> **WHAT THE EXERCISE ASKS**:
Lines in which "will" appears should be pulled from the data below.

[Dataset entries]
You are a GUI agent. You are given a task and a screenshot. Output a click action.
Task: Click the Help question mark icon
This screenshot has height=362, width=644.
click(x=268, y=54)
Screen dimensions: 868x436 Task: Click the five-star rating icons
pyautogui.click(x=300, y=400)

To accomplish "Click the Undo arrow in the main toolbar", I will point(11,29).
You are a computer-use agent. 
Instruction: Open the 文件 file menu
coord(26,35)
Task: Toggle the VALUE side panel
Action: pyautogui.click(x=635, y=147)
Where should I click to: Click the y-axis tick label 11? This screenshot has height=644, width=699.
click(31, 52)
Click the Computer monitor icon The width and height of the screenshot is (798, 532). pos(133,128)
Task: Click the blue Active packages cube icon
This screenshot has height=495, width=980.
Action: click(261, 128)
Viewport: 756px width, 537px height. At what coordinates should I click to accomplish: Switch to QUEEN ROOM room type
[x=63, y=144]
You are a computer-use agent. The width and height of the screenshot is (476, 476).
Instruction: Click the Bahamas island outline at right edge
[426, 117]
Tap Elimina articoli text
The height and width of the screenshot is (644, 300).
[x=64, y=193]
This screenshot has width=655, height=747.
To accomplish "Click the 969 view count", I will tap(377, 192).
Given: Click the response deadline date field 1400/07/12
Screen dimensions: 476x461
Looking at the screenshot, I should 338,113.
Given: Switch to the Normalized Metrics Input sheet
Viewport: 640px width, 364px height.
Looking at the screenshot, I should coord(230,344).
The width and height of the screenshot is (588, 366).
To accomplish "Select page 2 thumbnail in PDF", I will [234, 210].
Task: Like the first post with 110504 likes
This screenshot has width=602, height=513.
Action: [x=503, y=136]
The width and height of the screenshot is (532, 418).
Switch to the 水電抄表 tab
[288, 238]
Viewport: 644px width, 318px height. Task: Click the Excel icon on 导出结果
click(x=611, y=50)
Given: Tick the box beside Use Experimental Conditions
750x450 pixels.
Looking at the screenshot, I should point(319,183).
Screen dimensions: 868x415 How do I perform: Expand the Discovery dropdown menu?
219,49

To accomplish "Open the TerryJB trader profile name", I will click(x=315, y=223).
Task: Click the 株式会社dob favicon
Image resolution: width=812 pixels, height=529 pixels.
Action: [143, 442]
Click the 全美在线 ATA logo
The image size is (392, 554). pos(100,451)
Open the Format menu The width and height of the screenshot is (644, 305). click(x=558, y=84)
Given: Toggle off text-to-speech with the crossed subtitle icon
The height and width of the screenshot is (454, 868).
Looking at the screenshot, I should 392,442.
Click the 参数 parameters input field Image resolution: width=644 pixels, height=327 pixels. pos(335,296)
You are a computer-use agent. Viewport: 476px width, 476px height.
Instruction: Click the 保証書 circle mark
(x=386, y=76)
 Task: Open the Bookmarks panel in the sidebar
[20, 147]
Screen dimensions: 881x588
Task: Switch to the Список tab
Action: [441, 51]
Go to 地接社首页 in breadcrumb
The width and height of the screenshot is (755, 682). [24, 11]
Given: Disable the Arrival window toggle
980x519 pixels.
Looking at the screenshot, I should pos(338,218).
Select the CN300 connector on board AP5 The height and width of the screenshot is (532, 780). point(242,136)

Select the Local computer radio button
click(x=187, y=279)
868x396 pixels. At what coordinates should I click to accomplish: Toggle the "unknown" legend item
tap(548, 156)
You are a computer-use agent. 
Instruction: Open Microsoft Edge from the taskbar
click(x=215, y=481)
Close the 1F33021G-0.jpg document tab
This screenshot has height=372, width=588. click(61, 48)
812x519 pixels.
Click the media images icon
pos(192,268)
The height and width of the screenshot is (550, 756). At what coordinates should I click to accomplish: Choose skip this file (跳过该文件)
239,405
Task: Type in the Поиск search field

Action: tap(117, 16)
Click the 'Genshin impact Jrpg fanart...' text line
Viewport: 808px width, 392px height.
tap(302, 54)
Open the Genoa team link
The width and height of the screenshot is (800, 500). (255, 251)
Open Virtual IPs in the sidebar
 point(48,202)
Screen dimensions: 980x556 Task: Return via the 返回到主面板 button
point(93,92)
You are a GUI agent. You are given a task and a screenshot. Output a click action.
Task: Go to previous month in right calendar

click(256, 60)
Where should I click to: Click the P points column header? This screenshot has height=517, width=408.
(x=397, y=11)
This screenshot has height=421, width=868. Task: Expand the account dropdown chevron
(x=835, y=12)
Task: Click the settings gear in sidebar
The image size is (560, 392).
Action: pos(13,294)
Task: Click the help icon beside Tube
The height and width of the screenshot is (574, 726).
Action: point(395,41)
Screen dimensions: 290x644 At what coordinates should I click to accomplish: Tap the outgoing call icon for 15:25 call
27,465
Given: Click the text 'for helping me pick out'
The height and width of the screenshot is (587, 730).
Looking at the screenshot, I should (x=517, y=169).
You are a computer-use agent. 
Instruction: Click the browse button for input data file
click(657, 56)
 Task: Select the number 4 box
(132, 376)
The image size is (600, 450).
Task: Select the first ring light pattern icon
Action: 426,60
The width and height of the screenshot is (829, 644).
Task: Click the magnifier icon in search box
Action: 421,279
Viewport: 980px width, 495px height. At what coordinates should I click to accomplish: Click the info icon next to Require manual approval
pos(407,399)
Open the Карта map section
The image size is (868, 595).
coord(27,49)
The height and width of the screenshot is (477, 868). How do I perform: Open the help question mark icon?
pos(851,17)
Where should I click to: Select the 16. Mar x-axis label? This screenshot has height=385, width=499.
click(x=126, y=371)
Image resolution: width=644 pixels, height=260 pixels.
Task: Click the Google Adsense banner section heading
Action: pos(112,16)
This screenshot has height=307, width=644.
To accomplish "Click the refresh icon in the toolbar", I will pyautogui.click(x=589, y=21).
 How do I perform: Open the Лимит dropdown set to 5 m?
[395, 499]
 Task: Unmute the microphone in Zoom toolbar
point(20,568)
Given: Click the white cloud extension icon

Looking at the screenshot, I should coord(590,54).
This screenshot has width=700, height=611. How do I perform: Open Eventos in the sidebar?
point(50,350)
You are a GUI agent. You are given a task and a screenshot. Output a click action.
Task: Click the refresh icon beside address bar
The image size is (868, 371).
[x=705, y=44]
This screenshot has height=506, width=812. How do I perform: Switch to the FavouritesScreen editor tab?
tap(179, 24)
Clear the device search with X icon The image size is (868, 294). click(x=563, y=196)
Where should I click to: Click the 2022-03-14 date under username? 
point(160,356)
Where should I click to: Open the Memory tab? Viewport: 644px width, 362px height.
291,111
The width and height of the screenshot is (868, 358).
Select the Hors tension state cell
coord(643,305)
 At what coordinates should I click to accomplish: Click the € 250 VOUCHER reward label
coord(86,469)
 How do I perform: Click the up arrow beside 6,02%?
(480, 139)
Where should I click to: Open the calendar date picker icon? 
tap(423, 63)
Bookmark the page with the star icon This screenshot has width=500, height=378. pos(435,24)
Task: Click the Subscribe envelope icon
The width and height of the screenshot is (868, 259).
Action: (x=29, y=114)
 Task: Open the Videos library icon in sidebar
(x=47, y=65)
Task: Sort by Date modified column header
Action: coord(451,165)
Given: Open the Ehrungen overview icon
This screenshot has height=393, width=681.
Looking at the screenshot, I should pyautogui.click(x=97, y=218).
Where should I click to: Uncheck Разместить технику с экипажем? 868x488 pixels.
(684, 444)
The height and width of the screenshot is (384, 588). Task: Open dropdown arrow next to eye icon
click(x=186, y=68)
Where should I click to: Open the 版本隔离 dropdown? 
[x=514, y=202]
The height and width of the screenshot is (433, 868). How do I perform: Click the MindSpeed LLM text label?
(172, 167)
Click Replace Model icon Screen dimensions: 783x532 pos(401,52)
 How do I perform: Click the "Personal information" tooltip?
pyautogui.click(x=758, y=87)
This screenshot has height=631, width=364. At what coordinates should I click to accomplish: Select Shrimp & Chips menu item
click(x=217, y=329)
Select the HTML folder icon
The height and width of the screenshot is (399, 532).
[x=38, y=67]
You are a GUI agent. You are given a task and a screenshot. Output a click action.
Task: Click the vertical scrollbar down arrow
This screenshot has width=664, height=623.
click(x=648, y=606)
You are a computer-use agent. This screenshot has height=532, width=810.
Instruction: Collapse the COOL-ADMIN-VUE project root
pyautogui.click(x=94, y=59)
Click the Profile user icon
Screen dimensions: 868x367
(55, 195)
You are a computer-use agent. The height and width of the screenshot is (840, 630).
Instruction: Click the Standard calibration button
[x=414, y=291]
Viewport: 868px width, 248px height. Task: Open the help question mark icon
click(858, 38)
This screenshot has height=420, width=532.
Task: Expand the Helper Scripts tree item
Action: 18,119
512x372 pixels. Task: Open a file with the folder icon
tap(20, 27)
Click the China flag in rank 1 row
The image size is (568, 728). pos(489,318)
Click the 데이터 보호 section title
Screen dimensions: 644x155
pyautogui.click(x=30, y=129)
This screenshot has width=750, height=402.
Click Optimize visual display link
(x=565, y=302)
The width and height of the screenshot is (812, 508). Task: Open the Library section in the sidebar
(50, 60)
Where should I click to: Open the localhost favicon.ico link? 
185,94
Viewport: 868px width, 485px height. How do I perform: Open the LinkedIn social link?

> **REPLY**:
To accomplish "Click the Undo arrow in the main toolbar", I will point(11,29).
To accomplish "Click the 969 view count", I will tap(377, 192).
To accomplish "Select page 2 thumbnail in PDF", I will [234, 210].
To accomplish "Open the TerryJB trader profile name", I will click(x=315, y=223).
To accomplish "Click the refresh icon in the toolbar", I will pyautogui.click(x=589, y=21).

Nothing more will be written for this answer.